Heatmaps and Visualizations: Impact of teacher guidance is visualized with heatmaps to compare performance across different guidance configurations.

Environment Setup

The environment (StaticGridEnv) is a 10x10 grid with:

Obstacles: Static obstacles that the agent must avoid.
Goal: A fixed goal position that the agent aims to reach.
Actions: The agent can move up, down, left, or right within the grid.

To make results reproducible, a random seed (set to 42) is used.
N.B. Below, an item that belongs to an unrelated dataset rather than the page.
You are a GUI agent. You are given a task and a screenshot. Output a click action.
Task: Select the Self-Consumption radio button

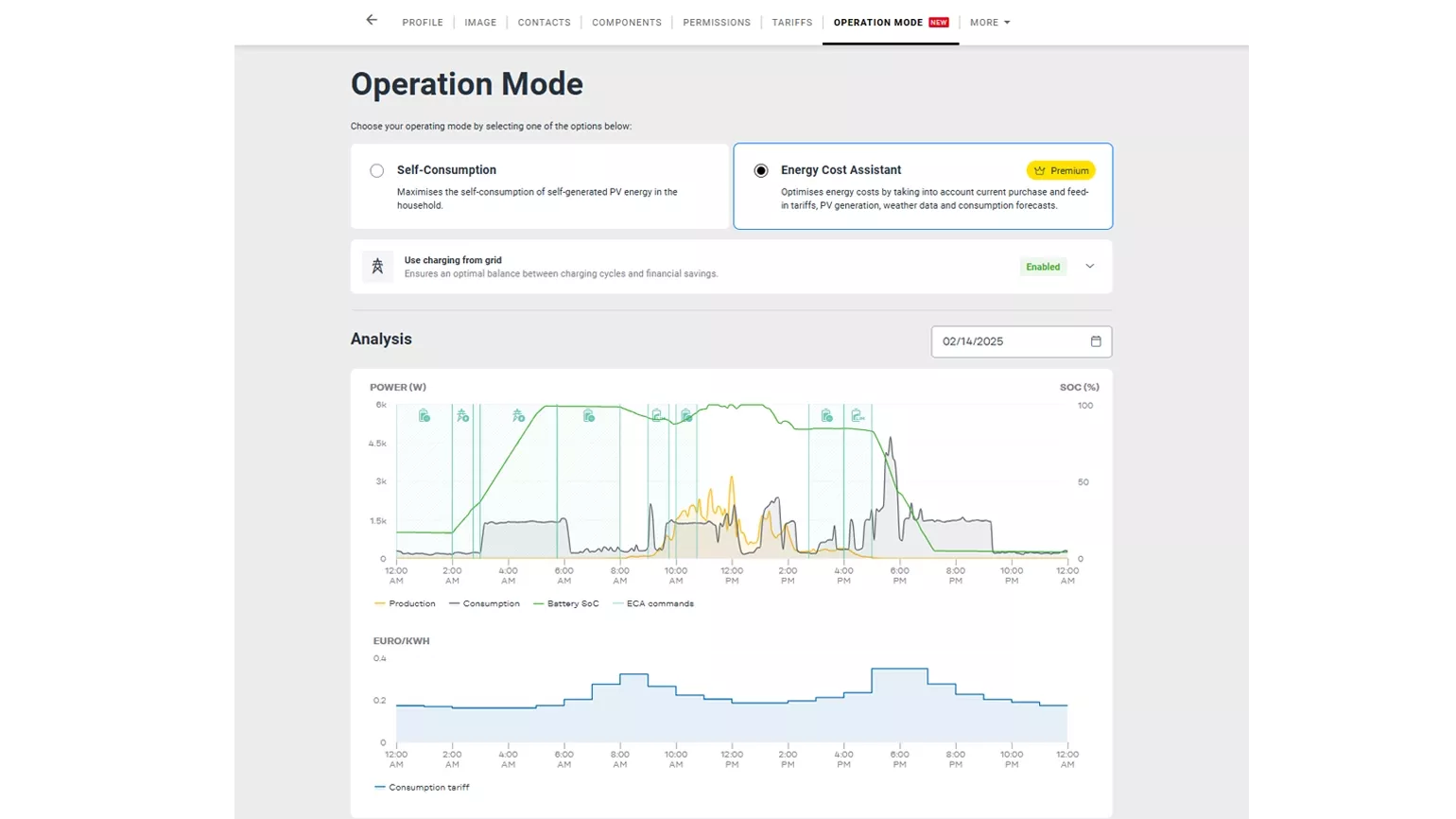[x=377, y=171]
The environment can be reset, and rewards are assigned based on the agent's actions (positive reward for reaching the goal, penalties for collisions).

Algorithms Implemented

1. Q-Learning

Q-Learning is an off-policy, model-free algorithm where the agent updates its Q-values based on the maximum reward of the next state, regardless of the agent's actual action.

Parameters:
- alpha (learning rate): 0.08
- gamma (discount factor): 0.95
- epsilon (exploration rate): 1.0 (decaying to 0.03)
- episodes: 10,000
- max_steps: 100

2. SARSA

SARSA (State-Action-Reward-State-Action) is an on-policy algorithm where Q-values are updated based on the actual actions taken by the agent.

Parameters:
- alpha: 0.09
- gamma: 0.99
- epsilon: 1.0 (decaying to 0.01)
- episodes: 10,000
- max_steps: 100

Difference between Q-Learning and SARSA:

Q-Learning: Learns the optimal policy independently of the current policy by taking the maximum reward.
SARSA: Learns based on the current policy and is more sensitive to the chosen actions.

Teacher Guidance

To enhance learning, the agent can receive advice from a "teacher" with specified parameters:

Availability: Percentage of time the teacher's advice is available (e.g., 0.2 means advice is given 20% of the time).
Accuracy: Probability that the advice provided is correct.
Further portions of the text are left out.